- Exercise aim
Set down the records again. Every word and mark must match exactly.

- Data
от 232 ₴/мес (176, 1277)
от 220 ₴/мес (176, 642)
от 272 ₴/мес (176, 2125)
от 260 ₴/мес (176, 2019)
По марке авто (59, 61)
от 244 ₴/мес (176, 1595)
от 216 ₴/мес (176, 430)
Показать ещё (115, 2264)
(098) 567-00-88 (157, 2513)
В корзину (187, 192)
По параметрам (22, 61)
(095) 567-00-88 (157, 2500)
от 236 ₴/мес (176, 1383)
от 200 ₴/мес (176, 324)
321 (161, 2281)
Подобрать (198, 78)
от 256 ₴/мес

- Response to this task
от 232 ₴/мес (176, 1277)
от 220 ₴/мес (176, 642)
от 272 ₴/мес (176, 2125)
от 260 ₴/мес (176, 2019)
По марке авто (59, 61)
от 244 ₴/мес (176, 1595)
от 216 ₴/мес (176, 430)
Показать ещё (115, 2264)
(098) 567-00-88 (157, 2513)
В корзину (187, 192)
По параметрам (22, 61)
(095) 567-00-88 (157, 2500)
от 236 ₴/мес (176, 1383)
от 200 ₴/мес (176, 324)
321 (161, 2281)
Подобрать (198, 78)
от 256 ₴/мес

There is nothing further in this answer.